» Extracted data:

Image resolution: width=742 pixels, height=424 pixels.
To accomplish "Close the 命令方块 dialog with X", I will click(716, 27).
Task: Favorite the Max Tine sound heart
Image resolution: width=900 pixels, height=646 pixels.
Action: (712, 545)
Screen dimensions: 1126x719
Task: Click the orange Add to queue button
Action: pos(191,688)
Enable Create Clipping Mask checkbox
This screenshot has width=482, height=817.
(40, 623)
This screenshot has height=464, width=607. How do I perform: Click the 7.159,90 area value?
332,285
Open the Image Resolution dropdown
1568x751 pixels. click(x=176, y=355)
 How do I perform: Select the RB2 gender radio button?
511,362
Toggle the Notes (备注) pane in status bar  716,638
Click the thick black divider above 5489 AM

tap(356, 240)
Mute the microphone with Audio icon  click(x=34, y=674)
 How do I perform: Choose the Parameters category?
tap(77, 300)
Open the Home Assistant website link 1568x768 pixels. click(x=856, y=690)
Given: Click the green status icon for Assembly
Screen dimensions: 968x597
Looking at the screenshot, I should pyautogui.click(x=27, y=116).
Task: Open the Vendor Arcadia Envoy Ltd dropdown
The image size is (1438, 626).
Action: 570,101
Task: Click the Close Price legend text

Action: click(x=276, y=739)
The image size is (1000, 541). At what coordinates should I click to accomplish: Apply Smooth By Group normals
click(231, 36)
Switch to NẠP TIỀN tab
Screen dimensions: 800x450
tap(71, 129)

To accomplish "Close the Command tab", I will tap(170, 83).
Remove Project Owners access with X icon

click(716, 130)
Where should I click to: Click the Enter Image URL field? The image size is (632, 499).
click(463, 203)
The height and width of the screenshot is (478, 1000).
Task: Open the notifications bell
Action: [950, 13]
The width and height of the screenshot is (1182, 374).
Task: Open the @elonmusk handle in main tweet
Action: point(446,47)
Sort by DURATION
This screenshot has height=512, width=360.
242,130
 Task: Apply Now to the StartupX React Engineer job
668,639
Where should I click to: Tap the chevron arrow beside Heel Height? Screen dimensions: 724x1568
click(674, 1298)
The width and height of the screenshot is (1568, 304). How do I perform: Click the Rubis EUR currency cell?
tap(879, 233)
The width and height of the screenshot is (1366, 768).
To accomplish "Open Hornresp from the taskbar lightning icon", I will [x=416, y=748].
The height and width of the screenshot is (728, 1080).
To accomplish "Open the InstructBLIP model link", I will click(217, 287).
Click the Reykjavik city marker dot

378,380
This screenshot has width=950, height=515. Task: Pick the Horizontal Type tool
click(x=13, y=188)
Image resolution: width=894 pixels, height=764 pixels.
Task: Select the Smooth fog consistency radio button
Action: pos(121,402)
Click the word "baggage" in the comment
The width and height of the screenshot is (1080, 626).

» Request:
Reproduce the entries from the line containing "The height and width of the screenshot is (728, 1080)." through the line containing "Action: pos(121,402)", without any change.

» Reply:
The height and width of the screenshot is (728, 1080).
To accomplish "Open the InstructBLIP model link", I will click(217, 287).
Click the Reykjavik city marker dot

378,380
This screenshot has width=950, height=515. Task: Pick the Horizontal Type tool
click(x=13, y=188)
Image resolution: width=894 pixels, height=764 pixels.
Task: Select the Smooth fog consistency radio button
Action: pos(121,402)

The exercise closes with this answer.